### Work instruction:
Using the data below, return the stretch from the line that contains "[KPK fokus seleksi" through the line that contains "Foto (11, 2074)", both included, exactly as it stands and nothing beyond it.

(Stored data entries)
★ ★ ★

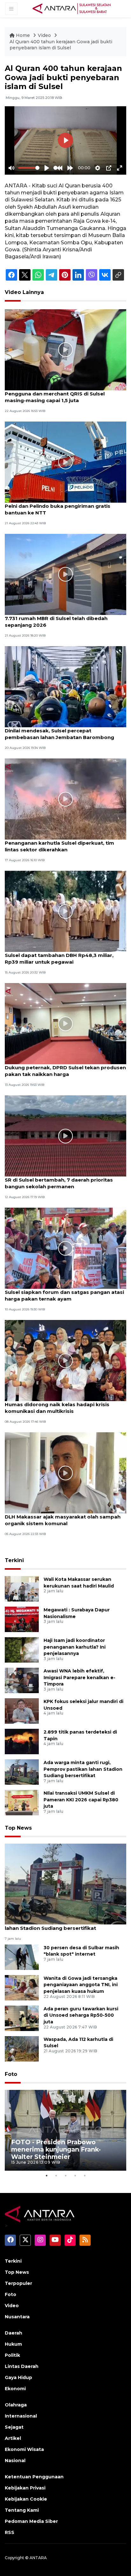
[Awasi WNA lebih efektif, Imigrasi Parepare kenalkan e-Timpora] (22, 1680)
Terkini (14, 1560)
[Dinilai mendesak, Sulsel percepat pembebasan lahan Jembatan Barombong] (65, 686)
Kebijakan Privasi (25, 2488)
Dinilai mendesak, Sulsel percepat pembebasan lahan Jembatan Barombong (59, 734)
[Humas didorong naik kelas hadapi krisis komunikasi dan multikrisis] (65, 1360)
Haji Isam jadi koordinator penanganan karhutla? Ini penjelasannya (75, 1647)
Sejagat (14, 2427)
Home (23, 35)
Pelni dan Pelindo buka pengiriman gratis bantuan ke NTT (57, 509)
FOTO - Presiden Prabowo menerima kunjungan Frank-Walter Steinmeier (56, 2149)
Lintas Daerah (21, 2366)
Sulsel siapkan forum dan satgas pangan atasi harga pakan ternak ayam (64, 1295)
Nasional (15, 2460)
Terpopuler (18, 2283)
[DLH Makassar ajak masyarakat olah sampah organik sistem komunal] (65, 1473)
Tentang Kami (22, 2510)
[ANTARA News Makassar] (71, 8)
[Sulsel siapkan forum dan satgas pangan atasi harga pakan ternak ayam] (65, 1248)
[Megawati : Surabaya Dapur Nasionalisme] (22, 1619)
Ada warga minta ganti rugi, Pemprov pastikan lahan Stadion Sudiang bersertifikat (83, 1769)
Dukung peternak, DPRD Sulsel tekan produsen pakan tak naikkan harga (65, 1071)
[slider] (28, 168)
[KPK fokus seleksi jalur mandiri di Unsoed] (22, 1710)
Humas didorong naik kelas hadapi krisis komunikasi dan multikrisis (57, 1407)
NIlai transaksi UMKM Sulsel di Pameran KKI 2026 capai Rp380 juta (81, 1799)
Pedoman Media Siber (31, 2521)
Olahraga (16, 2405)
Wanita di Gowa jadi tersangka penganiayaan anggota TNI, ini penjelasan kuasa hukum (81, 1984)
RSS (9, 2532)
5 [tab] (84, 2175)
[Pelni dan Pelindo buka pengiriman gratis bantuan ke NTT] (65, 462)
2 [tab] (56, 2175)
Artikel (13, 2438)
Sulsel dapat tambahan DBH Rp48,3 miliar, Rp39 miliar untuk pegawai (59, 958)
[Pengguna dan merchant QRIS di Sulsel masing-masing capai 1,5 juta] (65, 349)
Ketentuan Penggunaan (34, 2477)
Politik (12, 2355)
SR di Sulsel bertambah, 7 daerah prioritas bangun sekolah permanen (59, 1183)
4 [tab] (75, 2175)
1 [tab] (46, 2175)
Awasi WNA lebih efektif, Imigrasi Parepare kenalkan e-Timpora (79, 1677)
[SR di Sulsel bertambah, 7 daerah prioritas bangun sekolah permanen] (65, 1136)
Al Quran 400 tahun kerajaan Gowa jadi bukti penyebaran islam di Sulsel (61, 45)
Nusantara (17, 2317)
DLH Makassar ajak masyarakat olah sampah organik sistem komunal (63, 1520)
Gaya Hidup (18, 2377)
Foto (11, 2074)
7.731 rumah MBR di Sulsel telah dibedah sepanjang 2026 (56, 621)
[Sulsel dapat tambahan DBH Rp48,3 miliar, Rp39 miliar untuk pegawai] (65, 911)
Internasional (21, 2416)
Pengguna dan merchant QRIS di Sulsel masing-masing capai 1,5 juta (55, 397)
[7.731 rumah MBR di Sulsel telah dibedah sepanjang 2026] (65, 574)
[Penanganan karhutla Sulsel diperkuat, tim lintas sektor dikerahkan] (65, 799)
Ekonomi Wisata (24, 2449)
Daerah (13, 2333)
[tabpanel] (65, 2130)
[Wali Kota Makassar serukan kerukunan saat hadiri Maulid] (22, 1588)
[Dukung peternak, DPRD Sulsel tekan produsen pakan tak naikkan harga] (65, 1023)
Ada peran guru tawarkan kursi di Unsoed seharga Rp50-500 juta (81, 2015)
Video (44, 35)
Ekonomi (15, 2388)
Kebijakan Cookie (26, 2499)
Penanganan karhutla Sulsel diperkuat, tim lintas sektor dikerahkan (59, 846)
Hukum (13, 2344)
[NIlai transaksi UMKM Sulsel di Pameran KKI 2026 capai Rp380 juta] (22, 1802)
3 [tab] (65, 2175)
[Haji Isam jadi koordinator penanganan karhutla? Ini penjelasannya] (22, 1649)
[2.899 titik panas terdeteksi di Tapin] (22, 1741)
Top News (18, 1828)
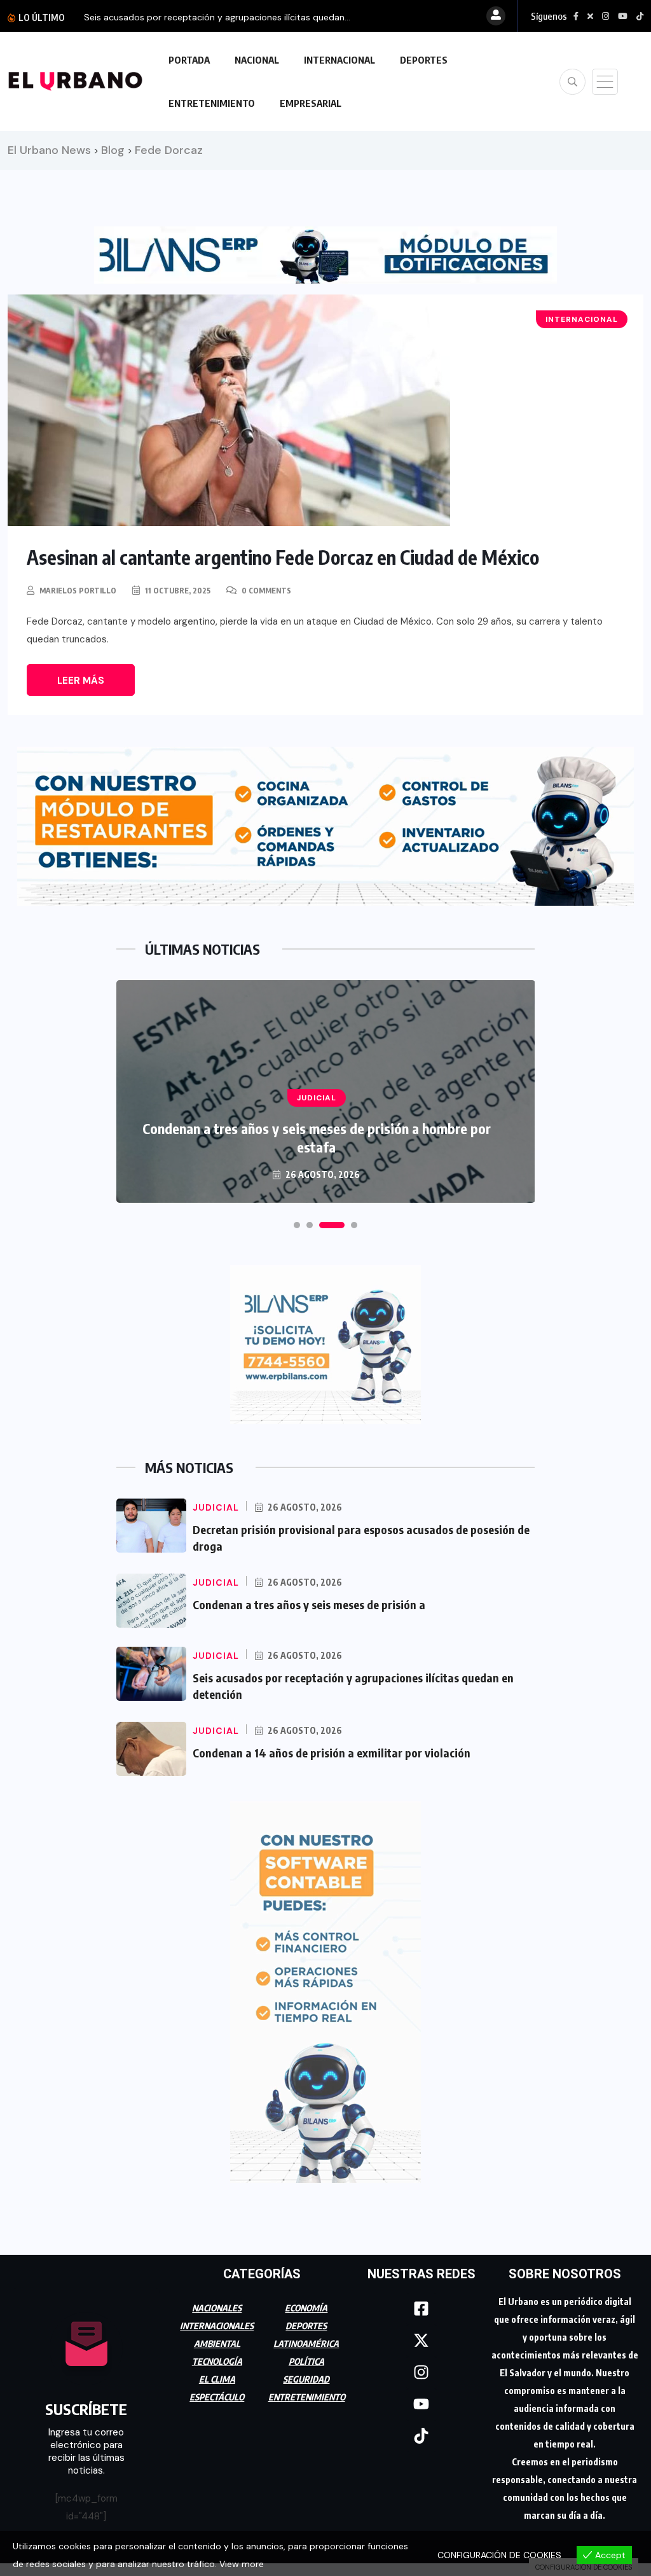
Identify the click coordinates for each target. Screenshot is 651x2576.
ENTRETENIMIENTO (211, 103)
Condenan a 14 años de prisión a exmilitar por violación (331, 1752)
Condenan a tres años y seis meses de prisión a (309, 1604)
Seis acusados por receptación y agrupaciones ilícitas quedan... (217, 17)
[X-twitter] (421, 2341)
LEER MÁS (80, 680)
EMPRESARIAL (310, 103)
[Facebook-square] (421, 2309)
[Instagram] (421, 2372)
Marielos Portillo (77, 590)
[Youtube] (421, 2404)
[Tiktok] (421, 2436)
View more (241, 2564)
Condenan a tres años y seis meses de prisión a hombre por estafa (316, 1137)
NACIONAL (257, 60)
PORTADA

★ ★ ★

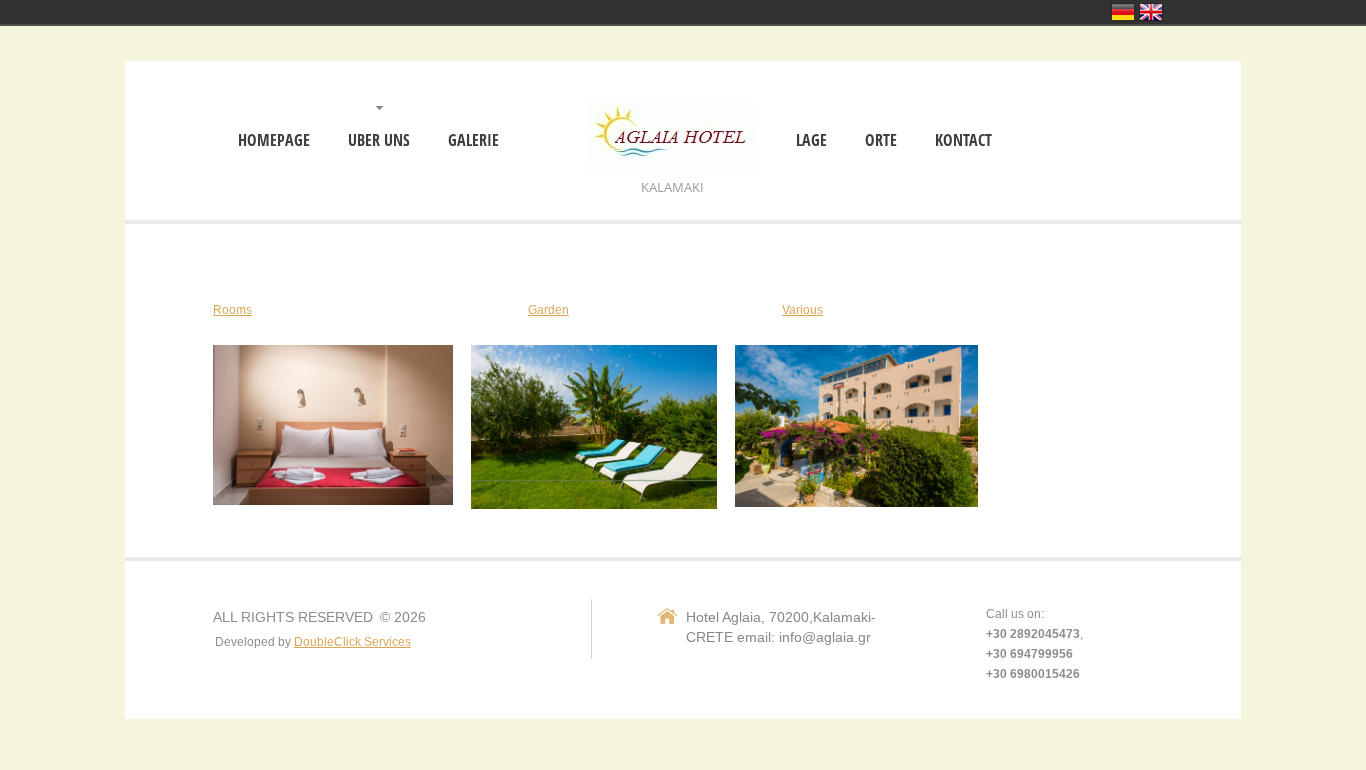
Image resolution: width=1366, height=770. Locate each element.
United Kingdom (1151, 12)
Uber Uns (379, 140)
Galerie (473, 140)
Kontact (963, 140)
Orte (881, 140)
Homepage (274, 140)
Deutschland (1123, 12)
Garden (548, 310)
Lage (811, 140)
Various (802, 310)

★ ★ ★

### Answer box:
[KPK fokus seleksi jalur mandiri di Unsoed] (22, 1710)
Humas didorong naik kelas hadapi krisis komunikasi dan multikrisis (57, 1407)
NIlai transaksi UMKM Sulsel di Pameran KKI 2026 capai Rp380 juta (81, 1799)
Pedoman Media Siber (31, 2521)
Olahraga (16, 2405)
Wanita di Gowa jadi tersangka penganiayaan anggota TNI, ini penjelasan kuasa hukum (81, 1984)
RSS (9, 2532)
5 [tab] (84, 2175)
[Pelni dan Pelindo buka pengiriman gratis bantuan ke NTT] (65, 462)
2 [tab] (56, 2175)
Artikel (13, 2438)
Sulsel dapat tambahan DBH Rp48,3 miliar, Rp39 miliar untuk pegawai (59, 958)
[Pengguna dan merchant QRIS di Sulsel masing-masing capai 1,5 juta] (65, 349)
Ketentuan Penggunaan (34, 2477)
Politik (12, 2355)
SR di Sulsel bertambah, 7 daerah prioritas bangun sekolah permanen (59, 1183)
4 [tab] (75, 2175)
1 [tab] (46, 2175)
Awasi WNA lebih efektif, Imigrasi Parepare kenalkan e-Timpora (79, 1677)
[SR di Sulsel bertambah, 7 daerah prioritas bangun sekolah permanen] (65, 1136)
Al Quran 400 tahun kerajaan Gowa jadi bukti penyebaran islam di Sulsel (61, 45)
Nusantara (17, 2317)
DLH Makassar ajak masyarakat olah sampah organik sistem komunal (63, 1520)
Gaya Hidup (18, 2377)
Foto (11, 2074)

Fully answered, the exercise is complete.